### Instructions to follow
In the text below about the removal of Indigenous children from their families, transcribe word for word the part that opens with the words containing "In Australia, Kevin" and closes with "starting in 1840.".
# Text block start
Children were also placed with non-Native families, a policy which
Ontario Superior Court Justice Edward Belobaba denounced as he ruled in a
class action lawsuit, The Guardian reported. “There is … no dispute
that great harm was done,” Belobaba wrote. “The ‘scooped’ children lost
contact with their families. They lost their aboriginal language,
culture and identity. Neither the children nor their foster or adoptive
parents were given information about the children’s aboriginal heritage
or about the various educational and other benefits that they were
entitled to receive. The removed children vanished ‘scarcely without a
trace’.”
In Australia, Kevin Rudd, as prime minister, apologized in 2008 for
this "great stain on our nation’s soul." He was referring to more than
100,000 Aboriginal and Torres Strait Islander children being placed in
institutions or foster homes or adopted by nonIndigenous families
between 1900 and 1970.
New Zealand tried to “civilize” Māori children, starting in 1840.
# Text block end
# Entries start
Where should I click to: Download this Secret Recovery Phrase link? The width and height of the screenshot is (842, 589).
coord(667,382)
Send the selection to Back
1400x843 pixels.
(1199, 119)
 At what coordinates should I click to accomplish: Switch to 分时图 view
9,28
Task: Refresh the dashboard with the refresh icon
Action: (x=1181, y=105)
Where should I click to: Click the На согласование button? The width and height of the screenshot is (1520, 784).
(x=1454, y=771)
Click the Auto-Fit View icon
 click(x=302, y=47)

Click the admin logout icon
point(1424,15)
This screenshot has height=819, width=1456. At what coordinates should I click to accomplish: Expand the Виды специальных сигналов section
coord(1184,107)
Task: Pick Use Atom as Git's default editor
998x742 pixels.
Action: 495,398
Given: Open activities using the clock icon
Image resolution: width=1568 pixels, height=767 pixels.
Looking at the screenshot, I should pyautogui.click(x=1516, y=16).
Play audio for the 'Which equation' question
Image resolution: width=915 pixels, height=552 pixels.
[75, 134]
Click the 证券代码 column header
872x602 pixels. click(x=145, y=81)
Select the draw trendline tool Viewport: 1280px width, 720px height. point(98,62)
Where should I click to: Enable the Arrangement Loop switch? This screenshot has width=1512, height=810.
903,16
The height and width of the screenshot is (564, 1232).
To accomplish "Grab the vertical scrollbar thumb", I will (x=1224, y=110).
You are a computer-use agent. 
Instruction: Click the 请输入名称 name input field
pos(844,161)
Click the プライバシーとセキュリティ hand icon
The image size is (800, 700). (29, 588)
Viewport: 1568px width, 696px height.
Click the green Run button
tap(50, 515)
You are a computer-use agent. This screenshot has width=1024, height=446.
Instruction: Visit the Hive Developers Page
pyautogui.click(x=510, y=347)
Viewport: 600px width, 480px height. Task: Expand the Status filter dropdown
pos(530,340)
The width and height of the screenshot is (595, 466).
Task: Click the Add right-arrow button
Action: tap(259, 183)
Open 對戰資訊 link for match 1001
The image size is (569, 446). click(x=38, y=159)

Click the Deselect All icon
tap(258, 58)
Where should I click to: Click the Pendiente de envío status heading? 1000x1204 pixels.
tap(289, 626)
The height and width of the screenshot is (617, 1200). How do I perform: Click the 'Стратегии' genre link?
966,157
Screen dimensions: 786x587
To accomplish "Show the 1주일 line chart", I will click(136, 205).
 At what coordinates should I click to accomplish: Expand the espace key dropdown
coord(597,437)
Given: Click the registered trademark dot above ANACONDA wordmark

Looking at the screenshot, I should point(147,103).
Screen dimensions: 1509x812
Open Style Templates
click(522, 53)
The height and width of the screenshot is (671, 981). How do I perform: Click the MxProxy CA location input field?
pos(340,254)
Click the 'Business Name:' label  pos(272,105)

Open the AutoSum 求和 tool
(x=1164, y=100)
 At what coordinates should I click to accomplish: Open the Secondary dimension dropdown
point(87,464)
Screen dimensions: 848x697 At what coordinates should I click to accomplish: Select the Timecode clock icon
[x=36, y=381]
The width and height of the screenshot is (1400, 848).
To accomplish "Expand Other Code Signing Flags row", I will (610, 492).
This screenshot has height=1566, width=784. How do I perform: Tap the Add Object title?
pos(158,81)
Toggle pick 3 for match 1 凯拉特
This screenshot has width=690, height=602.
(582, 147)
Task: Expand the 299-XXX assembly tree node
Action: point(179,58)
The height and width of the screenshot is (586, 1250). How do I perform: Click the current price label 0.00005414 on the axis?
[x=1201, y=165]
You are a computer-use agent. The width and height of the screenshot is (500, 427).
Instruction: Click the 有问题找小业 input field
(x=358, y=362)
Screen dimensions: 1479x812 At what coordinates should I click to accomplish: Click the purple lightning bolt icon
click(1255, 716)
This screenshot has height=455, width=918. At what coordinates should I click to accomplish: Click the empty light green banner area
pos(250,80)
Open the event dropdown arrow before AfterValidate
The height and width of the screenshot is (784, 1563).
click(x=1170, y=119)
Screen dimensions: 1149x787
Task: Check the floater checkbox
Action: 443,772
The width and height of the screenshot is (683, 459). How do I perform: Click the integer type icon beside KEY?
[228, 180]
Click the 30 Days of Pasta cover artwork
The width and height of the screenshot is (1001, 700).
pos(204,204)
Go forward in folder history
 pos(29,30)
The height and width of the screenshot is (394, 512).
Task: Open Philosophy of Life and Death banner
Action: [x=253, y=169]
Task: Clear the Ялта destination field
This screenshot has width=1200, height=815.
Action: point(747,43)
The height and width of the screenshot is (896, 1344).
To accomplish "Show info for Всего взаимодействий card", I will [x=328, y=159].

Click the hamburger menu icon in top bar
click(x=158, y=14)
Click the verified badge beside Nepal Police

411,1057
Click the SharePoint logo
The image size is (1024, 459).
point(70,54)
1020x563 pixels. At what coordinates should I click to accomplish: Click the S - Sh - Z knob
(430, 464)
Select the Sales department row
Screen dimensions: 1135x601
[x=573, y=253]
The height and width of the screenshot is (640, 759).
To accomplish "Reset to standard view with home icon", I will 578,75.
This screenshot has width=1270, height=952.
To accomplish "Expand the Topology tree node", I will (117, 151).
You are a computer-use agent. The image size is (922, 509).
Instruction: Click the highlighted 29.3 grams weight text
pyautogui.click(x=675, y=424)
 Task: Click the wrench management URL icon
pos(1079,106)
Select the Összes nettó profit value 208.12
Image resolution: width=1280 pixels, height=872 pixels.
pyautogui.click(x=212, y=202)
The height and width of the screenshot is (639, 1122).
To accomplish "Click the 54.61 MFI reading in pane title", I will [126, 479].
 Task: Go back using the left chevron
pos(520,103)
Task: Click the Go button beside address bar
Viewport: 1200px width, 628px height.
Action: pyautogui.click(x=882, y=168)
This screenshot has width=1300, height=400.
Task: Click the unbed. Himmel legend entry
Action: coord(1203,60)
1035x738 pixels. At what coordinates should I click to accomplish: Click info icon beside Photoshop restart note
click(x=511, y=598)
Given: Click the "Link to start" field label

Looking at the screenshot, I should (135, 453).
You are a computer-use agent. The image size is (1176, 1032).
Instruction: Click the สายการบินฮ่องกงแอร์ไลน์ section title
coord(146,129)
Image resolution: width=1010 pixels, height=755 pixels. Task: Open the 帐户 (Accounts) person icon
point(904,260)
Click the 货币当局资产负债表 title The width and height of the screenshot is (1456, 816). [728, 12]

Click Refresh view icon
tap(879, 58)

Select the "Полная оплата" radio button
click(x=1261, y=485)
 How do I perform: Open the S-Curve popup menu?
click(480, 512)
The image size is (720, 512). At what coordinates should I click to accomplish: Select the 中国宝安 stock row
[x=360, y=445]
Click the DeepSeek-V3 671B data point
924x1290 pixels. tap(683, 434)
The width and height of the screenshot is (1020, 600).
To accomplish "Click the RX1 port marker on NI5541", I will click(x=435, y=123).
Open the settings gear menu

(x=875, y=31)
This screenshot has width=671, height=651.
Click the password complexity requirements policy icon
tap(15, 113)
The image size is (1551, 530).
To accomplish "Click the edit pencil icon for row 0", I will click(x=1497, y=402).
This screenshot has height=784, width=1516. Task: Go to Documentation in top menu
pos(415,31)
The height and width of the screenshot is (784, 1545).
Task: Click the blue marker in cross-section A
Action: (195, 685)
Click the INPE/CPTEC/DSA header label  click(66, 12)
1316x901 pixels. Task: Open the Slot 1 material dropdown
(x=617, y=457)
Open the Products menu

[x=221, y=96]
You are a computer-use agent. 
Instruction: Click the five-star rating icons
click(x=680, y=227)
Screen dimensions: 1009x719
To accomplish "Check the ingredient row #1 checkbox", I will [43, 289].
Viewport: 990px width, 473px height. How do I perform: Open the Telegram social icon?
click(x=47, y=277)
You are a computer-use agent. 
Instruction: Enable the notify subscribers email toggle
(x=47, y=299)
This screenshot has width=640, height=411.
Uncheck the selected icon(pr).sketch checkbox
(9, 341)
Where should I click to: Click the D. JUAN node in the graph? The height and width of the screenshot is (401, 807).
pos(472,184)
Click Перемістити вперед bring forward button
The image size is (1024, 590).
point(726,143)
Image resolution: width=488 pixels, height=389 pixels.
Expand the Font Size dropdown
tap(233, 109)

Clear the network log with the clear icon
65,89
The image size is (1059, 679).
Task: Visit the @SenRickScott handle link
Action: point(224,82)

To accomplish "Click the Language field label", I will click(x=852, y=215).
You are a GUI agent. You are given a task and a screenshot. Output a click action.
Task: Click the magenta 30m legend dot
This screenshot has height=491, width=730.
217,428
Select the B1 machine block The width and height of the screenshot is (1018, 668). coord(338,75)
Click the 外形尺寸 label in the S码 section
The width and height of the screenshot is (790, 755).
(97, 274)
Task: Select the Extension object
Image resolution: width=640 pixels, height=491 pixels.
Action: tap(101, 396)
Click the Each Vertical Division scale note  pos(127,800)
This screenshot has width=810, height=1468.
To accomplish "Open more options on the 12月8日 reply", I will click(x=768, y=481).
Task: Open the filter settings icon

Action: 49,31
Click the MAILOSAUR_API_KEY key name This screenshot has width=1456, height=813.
# Entries end
### Exercise response
In Australia, Kevin Rudd, as prime minister, apologized in 2008 for
this "great stain on our nation’s soul." He was referring to more than
100,000 Aboriginal and Torres Strait Islander children being placed in
institutions or foster homes or adopted by nonIndigenous families
between 1900 and 1970.
New Zealand tried to “civilize” Māori children, starting in 1840.